Liputan6.com, Jakarta - Kasus korupsi ternyata belum menunjukkan kata usai. Buktinya, sepanjang 2016 serangkaian kasus korupsi menyeruak ke permukaan. Lakonnya tidak lain dan tidak bukan adalah para politikus dan pejabat kementerian dan lembaga, yang memang bertugas membuat komitmen perjanjian alias kontrak dengan pihak swasta.

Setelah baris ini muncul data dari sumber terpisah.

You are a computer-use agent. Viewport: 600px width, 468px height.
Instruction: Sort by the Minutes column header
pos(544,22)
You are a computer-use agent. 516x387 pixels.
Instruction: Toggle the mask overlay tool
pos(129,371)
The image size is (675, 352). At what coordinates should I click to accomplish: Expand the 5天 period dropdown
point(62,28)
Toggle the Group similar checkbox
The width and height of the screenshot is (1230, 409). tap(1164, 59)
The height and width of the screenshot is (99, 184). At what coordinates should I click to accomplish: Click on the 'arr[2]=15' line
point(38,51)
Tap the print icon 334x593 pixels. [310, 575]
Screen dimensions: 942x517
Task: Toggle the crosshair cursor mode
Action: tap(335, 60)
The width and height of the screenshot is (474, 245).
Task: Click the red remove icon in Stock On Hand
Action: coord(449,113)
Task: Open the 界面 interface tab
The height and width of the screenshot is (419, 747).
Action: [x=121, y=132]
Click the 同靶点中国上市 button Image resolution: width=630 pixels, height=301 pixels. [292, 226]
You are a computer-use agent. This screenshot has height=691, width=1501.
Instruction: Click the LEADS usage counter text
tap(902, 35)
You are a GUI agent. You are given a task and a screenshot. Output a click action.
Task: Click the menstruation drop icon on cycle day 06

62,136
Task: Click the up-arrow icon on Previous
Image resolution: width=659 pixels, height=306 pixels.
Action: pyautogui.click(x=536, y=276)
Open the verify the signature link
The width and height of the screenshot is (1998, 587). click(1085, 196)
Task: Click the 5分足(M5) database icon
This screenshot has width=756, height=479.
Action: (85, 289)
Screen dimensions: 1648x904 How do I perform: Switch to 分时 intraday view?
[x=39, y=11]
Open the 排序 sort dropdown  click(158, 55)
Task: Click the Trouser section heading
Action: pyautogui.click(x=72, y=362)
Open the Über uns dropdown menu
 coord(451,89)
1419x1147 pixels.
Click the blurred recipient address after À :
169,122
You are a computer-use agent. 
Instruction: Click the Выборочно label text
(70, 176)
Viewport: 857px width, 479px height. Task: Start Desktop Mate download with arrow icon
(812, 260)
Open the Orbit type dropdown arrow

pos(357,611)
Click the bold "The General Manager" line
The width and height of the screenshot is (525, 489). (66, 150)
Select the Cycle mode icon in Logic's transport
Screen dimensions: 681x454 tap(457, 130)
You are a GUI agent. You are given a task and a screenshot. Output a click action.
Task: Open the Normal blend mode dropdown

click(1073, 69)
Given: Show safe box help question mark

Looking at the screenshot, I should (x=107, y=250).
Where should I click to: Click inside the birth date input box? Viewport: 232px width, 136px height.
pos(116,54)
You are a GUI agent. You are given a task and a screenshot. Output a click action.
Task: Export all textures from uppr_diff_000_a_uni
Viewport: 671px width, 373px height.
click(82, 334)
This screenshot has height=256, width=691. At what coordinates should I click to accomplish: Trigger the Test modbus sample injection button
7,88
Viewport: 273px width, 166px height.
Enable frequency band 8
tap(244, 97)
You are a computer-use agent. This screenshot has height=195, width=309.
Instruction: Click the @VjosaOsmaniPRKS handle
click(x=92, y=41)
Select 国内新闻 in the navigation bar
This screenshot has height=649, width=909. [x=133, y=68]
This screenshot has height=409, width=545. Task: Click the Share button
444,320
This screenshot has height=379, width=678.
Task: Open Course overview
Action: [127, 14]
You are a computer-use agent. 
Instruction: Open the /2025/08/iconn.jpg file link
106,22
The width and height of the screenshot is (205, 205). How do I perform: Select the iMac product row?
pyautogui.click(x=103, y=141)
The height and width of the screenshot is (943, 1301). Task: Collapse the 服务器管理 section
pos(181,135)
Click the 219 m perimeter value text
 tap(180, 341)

Bahkan boleh dibilang 2016, sebagai tahunnya korupsi. Alasannya sederhana, banyaknya kasus korupsi yang diusut Komisi Pemberantasan Korupsi (KPK). Kasus korupsi tersebut, diawali dengan operasi tangkap tangan (OTT).
Advertisement
Memang, masih bisa diperdebatkan 2016 merupakan tahun korupsi. Hal ini jika melihat sebaran korupsi, aktor yang terlibat, besaran uang yang dikorupsi. Simak saja pada 2015, kasus korupsi yang diawali dengan OTT tidak sebanyak tahun ini. Tapi jika melihat duit yang dikorupsi terbilang fantastis yakni, rata-rata dalam satuan miliar.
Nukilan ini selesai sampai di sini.